Fato é que essa combinação, em uma picape média com chassi sobre longarinas, é conhecida pelo alto nível de resistência e robustez, e pela capacidade de enfrentar uso severo por longos períodos sem apresentar falhas recorrentes. Em algumas regiões do Brasil, a Hilux é unanimidade em termos de durabilidade. Junto disso, a marca ainda oferece dez anos de garantia.
2) Desempenho
O desempenho da Hilux não é o melhor da categoria, mas está longe de decepcionar e, por isso, é mais um ponto positivo. A picape acelera de 0 a 100 km/h em 10,4 segundos, de acordo com os nossos testes, feitos no 127 Campo de Provas. É um tempo semelhante ao de Ford Ranger e abaixo de rivais como Fiat Titano, Mitsubishi Triton e a nova GWM Poer P30, que precisam de mais de 11 s.
3) Capacidade off-road
No off-road, a veterana se sai ainda melhor por conta do excelente vão livre do solo. São 28,6 centímetros. Ou seja, não há pedra que atrapalhe a direção. Isso significa que a Hilux é uma opção bem melhor para trilhas na comparação com a Chevrolet S10, que tem 22,5 cm, e até que a Ranger, com seus 23,5 cm. Só fica para trás da Nissan Frontier e seus 29,2 cm.
4) Capacidade de reboque
A capacidade de carga da Hilux não é das maiores do segmento. Afinal, oferece 1.000 litros e 1.005 kg. Por outro lado, a capacidade de reboque de 3.500 kg coloca a caminhonete em outro patamar. A título de comparação, a rival Ford Ranger leva somente 2.750 kg.
5) Capota marítima de série
Por fim, a Toyota Hilux SRX tem um item de série difícil de encontrar na maioria das concorrentes: capota marítima. Prova disso é que nem a versão topo de linha da Ranger, que custa R$ 315.990, traz esse equipamento. Para adicioná-lo na picape da Ford, é preciso pagar R$ 1.759 extras. Só que o valor é ainda mais alto na Titano e na Poer: R$ 2.431 e R$ 2.490, respectivamente.
5 razões para pensar antes de comprar a Toyota Hilux:
1) Não tem direção elétrica
Só que, sendo fiel ao conceito de raiz, a Hilux também leva ao pé da letra a robustez. Isso ajuda a explicar por que ainda não tem direção elétrica, item já presente nas concorrentes. Na prática, o volante com direção hidráulica é bem mais pesado, o que dificulta na hora de manobrar. A única vantagem é que, se o componente estragar, o custo de reparo é mais barato.
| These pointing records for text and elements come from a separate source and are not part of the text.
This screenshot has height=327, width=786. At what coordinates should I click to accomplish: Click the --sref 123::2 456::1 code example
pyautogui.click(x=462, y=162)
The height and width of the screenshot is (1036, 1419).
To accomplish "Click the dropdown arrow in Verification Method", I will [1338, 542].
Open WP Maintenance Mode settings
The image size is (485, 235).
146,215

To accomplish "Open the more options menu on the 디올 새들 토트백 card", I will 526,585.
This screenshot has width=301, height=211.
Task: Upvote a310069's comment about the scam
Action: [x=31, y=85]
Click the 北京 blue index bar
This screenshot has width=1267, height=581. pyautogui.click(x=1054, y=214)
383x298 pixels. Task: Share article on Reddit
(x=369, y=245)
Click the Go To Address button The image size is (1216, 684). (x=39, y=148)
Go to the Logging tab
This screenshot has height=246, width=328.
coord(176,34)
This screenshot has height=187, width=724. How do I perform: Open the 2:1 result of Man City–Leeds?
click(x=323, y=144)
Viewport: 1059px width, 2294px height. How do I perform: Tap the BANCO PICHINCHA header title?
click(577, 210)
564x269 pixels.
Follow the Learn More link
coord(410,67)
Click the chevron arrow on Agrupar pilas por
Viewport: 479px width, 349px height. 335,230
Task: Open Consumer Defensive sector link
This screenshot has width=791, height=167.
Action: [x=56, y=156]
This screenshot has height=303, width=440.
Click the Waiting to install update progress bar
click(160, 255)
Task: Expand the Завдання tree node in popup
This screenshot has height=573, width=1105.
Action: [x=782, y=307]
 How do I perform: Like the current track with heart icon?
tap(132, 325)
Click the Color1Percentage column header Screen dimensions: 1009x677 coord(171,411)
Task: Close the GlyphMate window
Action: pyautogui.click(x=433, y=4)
2) Freio traseiro é a tambor
Outro ponto negativo da Hilux é que a japonesa é uma das únicas picapes no Brasil que ainda contam com um conjunto de freios composto de discos ventilados na dianteira e tambores na traseira, um sistema menos sofisticado. As concorrentes Ranger, Titano, Frontier e Poer usam discos nas quatro rodas.
3) Consumo
O consumo da Hilux também está longe de ser dos melhores e a picape pode até ser chamada de “beberrona”. De acordo com o Inmetro, faz 9,3 km/l na cidade e 10 km/l na estrada, sempre abastecida com diesel. Nos nossos testes, conseguimos médias melhores, de 10,2 km/l e 12,9 km/l, respectivamente. Mesmo assim, a caminhonete consome mais combustível do que a maioria das rivais.
4) Poucos equipamentos
A Toyota Hilux também mostra os sinais da idade quando analisamos a lista de equipamentos. Tem uma tela de instrumentos digital de apenas 4,2 polegadas que funciona como computador de bordo, além de acabamento simples e até um pequeno relógio que parece ter sido tirado de um micro-ondas.
A central multimídia compensa com 9 polegadas e Apple CarPlay e Android Auto sem fio. Só que não há carregador por indução, freio de estacionamento eletrônico, alerta de ponto cego ou de monitoramento da pressão dos pneus, como a maioria das rivais. Pelo menos são sete airbags de série.
5) Projeto antigo
Para finalizar, a Hilux está praticamente igual e sem mudanças significativas há dez anos. Afinal, a oitava geração foi lançada em novembro de 2015, enquanto as concorrentes receberam atualizações recentemente. Só que uma renovação profunda da picape já foi apresentada na Tailândia e deve chegar ao Brasil entre o último trimestre de 2026 e começo de 2027. Portanto, talvez seja melhor esperar.